_YOUR TASK:_
Print exactly the lines below between the line holding "Privacy Policy (969, 2108)" and the line holding "Data Conversion ICs (363, 518)", inclusive, and nothing more.

_EXTRACTED INFORMATION:_

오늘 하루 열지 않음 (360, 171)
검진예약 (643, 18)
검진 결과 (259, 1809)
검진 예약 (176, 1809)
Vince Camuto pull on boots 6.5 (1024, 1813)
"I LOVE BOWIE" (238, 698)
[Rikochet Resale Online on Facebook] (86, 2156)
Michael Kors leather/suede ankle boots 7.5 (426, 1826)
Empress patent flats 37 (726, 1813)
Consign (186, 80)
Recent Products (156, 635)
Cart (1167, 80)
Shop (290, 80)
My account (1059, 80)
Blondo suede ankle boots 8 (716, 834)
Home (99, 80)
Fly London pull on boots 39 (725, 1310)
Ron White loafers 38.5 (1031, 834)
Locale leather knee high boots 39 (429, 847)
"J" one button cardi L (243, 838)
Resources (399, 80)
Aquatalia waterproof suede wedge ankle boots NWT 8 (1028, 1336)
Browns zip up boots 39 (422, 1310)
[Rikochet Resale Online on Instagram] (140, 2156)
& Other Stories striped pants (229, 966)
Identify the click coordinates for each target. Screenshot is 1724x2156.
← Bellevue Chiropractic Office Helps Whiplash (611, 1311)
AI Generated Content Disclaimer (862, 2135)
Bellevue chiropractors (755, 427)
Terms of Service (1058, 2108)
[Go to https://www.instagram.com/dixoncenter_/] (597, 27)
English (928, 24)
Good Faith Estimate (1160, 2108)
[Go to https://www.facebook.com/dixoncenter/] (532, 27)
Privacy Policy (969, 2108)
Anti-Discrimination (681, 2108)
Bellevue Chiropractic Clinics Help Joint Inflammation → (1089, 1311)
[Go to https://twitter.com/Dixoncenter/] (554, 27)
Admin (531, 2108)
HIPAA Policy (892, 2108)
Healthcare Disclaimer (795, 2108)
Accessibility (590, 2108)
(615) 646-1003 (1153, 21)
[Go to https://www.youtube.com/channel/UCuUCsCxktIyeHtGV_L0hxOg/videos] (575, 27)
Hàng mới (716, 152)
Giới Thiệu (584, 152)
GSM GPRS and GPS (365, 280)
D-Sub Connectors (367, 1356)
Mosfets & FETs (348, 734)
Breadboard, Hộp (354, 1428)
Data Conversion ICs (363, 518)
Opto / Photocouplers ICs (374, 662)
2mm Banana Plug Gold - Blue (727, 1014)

_EXPECTED ANSWER:_
Privacy Policy (969, 2108)
Anti-Discrimination (681, 2108)
Bellevue Chiropractic Clinics Help Joint Inflammation → (1089, 1311)
[Go to https://twitter.com/Dixoncenter/] (554, 27)
Admin (531, 2108)
HIPAA Policy (892, 2108)
Healthcare Disclaimer (795, 2108)
Accessibility (590, 2108)
(615) 646-1003 (1153, 21)
[Go to https://www.youtube.com/channel/UCuUCsCxktIyeHtGV_L0hxOg/videos] (575, 27)
Hàng mới (716, 152)
Giới Thiệu (584, 152)
GSM GPRS and GPS (365, 280)
D-Sub Connectors (367, 1356)
Mosfets & FETs (348, 734)
Breadboard, Hộp (354, 1428)
Data Conversion ICs (363, 518)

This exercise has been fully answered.